On a live workshop this week I built the alternative from scratch, in front of a room, in one sitting. Two files. An evaluator that scores every posting. A tracker that never forgets. By the end it was reading real job ads and telling me which ones were worth my week. Here is what happened.
The shift: stop writing cover letters, start hiring a recruiter
The first move is a mental one. Stop thinking of AI as the thing that writes your cover letter. Start thinking of it as a recruiter you hired.
The first week that recruiter is useless, because they do not know you. You feed them. Your CV, your story, the roles you want, the roles you would never take, the things that make a job a non-starter for you. Within a week they read a hundred postings for you, rank the five worth your week, flag the ghost jobs, and never forget a single one.
You do not need a better spreadsheet. You need a filter that judges, and a memory that never forgets.
Two files do almost all the work
The whole system rests on two files.
The first is cv.md. This is the single source of truth for who you are. Your roles, your proof points, your real metrics. The rule is strict: every score, every gap, every verdict reads this file. You never hardcode a fact from it anywhere else.
The second is CLAUDE.md. This is how you decide. It holds your scoring rubric, your dealbreakers, and the one guardrail that matters: the AI never auto-submits anything. It evaluates and recommends. You decide and act.
If you have been following the series, you will recognise this. It is the W6 judgment system and the W7 CLAUDE.md file, pointed at the job hunt. The same two-discipline pattern that made your code reviews permanent, now reading job postings.
The build
I opened Claude Code in an empty folder and pasted one prompt: build a job-hunt command center, version zero, a filter that tells me which postings are worth my time and a memory that never forgets. Read cv.md first. Build CLAUDE.md with the rubric and the dealbreakers and the never-auto-submit guardrail. Build an evaluator that returns five scores and one call: APPLY, SKIP, or TAILOR. Build a tracker. Write a test first.
It planned, then it built. CLAUDE.md. The evaluator. The tracker. A test that guards the contract, not a calibration test, just checking the shape of what comes back and that a dealbreaker forces SKIP. The test went red, then green. The system existed.
Running it on real postings
Then came the part no script can fake. I asked the room which portal to demo. They picked one, I am not a fan of it personally, but it was the one the room chose, so we used it. I searched Python developer roles in Bangalore, grabbed a handful of real postings, and dropped them into a file for the evaluator to read.

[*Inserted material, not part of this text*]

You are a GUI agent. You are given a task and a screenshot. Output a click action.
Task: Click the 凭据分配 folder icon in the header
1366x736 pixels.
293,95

What came back was exactly what a filter is supposed to do. It noticed on its own that the batch was Bangalore-based and flagged the lot as a high-level skip on location. It still scored them. And one posting it read differently, scoring it a very good match, and it went ahead and produced a tailored CV variant off the master CV, ready to work from.
It already figured out these are from Bangalore, high-level skip. But this one it thought was a very good match, and it created a tailored variant off my original CV.

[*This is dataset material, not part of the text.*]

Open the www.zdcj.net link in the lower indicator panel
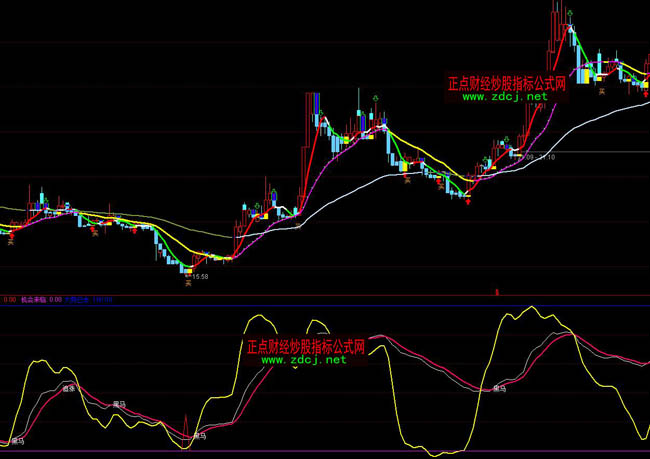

That is the moment. The filter and the tailor are the same system. It tells you what to skip, and for the one worth your time, it hands you a CV shaped to that specific role, built from your real source of truth, not a generic resume.

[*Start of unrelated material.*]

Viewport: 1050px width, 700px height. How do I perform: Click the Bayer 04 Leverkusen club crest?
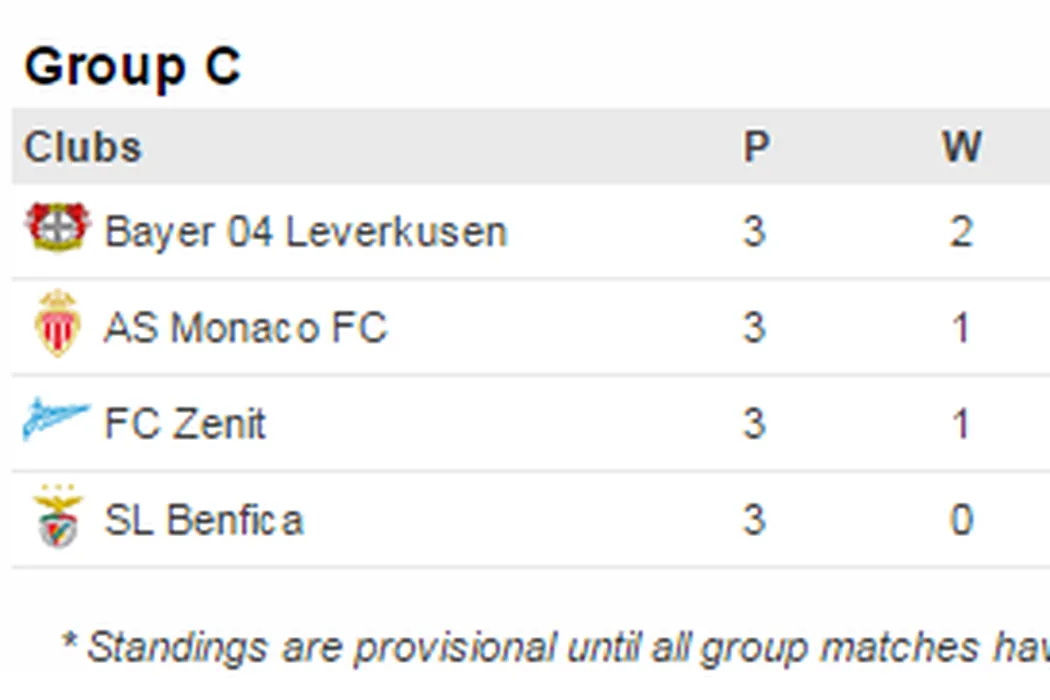click(x=57, y=227)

Why this is different from asking a chatbot about jobs
You can paste a job ad into any chat window and ask if it is a fit. People do this every day. The problem is that the chat window forgets you the moment you close it. Tomorrow you paste the next ad, and you are explaining yourself again, from zero, with no memory of what you already considered or rejected.
The two files fix that. Your identity lives in cv.md, permanently. Your judgment lives in CLAUDE.md, permanently. Every evaluation reads both, fresh. You stop re-explaining yourself to a tool with no memory, and start running a system that carries you forward.
What to do tonight
Open Claude Code in an empty folder. Create cv.md with your real experience, the real metrics, the roles you want and the ones you are leaving. Create CLAUDE.md with your scoring rubric, your dealbreakers, and the guardrail. Paste a real posting. Ask it to evaluate.
Watch it score. Watch it flag the dealbreakers. Watch it tell you APPLY, SKIP, or TAILOR. That is how tonight becomes real. Not by reading another posting. By filtering.